Our canny old hostess, in the bonnet and shawl which seem to be her official wear, was not disposed this afternoon to talk of the Wordsworths, whom she had served in her girlhood. Her mind was on the rush-bearing for which she had baked the gingerbread forty-three years. There were five hundred squares this time, since, in addition to what would be given to the children, provision must be made for the Sunday afternoon teas throughout Grasmere. The rolling out of the dough had not grown easier with the passing of nearly half a century, and she showed us the swollen muscles of her wrist. Her little granddaughters, their flower erections borne proudly in their arms, were dressed all spick and span for the procession, and stood with her, for their pictures, at the entrance to Dove Cottage.

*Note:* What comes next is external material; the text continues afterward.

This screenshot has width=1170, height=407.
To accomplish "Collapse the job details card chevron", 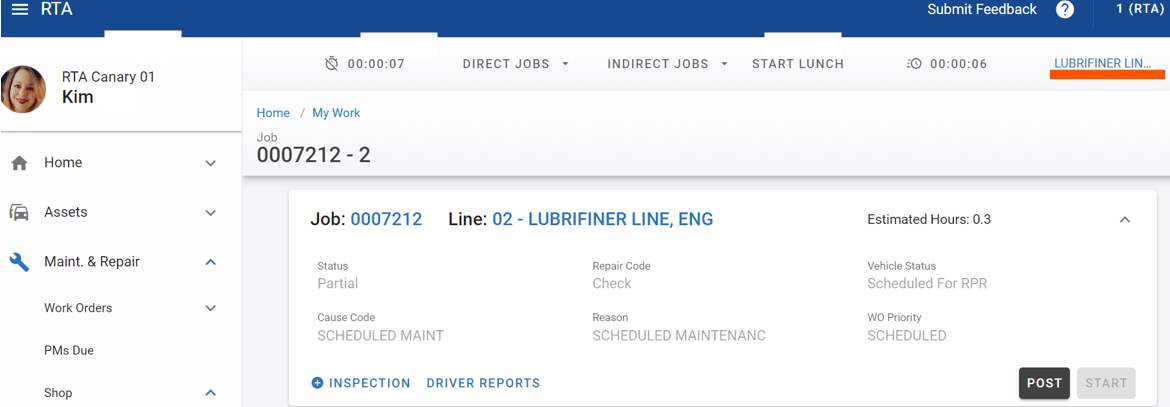I will pyautogui.click(x=1125, y=220).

It was still early, and we strolled over to the tranquil church beside the Rotha. Under the benediction of that grey, embattled tower, in the green churchyard with

“Ridge rising gently by the side of ridge,
A heaving surface,”

sleep Wordsworth, his sister Dorothy, and their kindred, while the names of Hartley Coleridge and Arthur Hugh Clough may be read on stones close by. We brought the poets white heather and heart’s ease for our humble share in the rush-bearing.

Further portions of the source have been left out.